Le déséquilibre avec les écrans est saisissant : les jeunes Français consacrent plus de dix fois plus de temps aux écrans chaque semaine qu'à la lecture. Cette tendance trouve un écho dans les évaluations nationales : un élève sur deux en CE2 ne comprend pas un texte simple.

Politiques publiques sectorielles

Face à ce constat, l’exécutif envisage plusieurs pistes. D'abord, l'analyse des politiques publiques sectorielles avec l'identification des axes d'amélioration de la coopération entre acteurs. L'objectif : rationaliser un écosystème d'intervenants et de financeurs parfois dispersé.

Le comité se concentrera particulièrement sur les modalités concrètes de la lecture : moments, lieux, postures physiques. Cette approche pragmatique vise à améliorer les conditions favorables à la lecture, en s'appuyant sur le constat que l'ancrage dans une habitude constitue un facteur décisif de succès.

Le rôle des familles sera également analysé, notamment pour développer les moments de lecture partagée. Une attention particulière sera portée aux représentations genrées et aux différences de pratiques entre garçons et filles.

La question sensible de la lecture plaisir à l'école

Selon l’entourage de la ministre de l’Éducation, l'un des enjeux concerne la place de la lecture plaisir dans l'enceinte scolaire, distincte des lectures prescrites. Le comité devra déterminer quelle place peuvent occuper les littératures de genre, souvent plébiscitées par les élèves mais parfois négligées par l'institution.

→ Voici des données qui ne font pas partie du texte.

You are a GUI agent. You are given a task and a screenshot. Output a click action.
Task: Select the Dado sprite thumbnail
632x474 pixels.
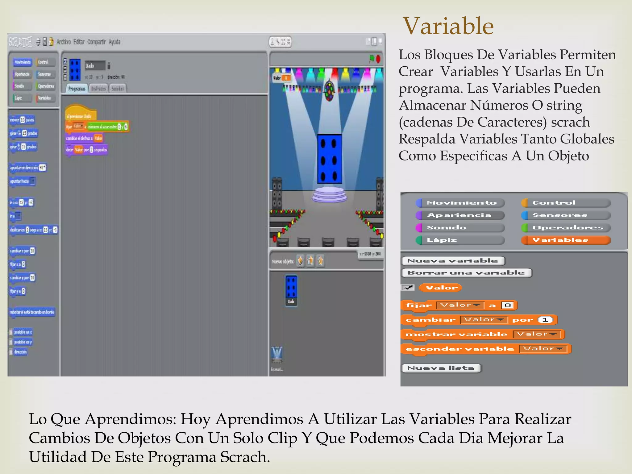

Cette réflexion s'inscrit dans la continuité des initiatives déjà déployées par l'Éducation nationale telles que « les Petits champions de la lecture » et « Si on lisait à voix haute », qui touchent plusieurs centaines de milliers d'élèves annuellement. Les résidences d'auteurs (1 000 par an) et les masterclass (2 000) constituent un maillage dense d'interventions, notent déjà les cabinets ministériels.

Les quartiers prioritaires de la politique de la ville et les territoires ruraux seront aussi diagnostiqués avec l’ambition d’identifier des pistes concrètes pour améliorer l'accessibilité des ressources face aux contraintes d'offre éditoriale limitée, d'absence d'espaces de lecture et de problématiques de transport.

Ces États généraux, dont le budget n'a pas été encore révélé par les équipes ministérielles, s'articulent avec deux autres chantiers : la mission « Reconquête de l'écrit » portée par le ministère de l'Éducation nationale et la concertation sur les temps de l'enfance. Cette coordination interministérielle marque une approche globale inédite sur les questions de lecture pour la jeunesse, selon les représentants du ministère.

« Toute initiative en faveur de la lecture est bonne à prendre », confie à Livres Hebdo un acteur du secteur, qui s'interroge néanmoins sur la proportion de la « communication politique » par rapport à « des résultats concrets qui pourront aboutir ».

Reste que les représentants de la filière ne semblent pas avoir été concertés sur l’élaboration de ce programme et dans l’entourage de la Commission jeunesse du Syndicat national de l'édition, on reste également prudent sur les solutions concrètes qui émaneront de ces états généraux.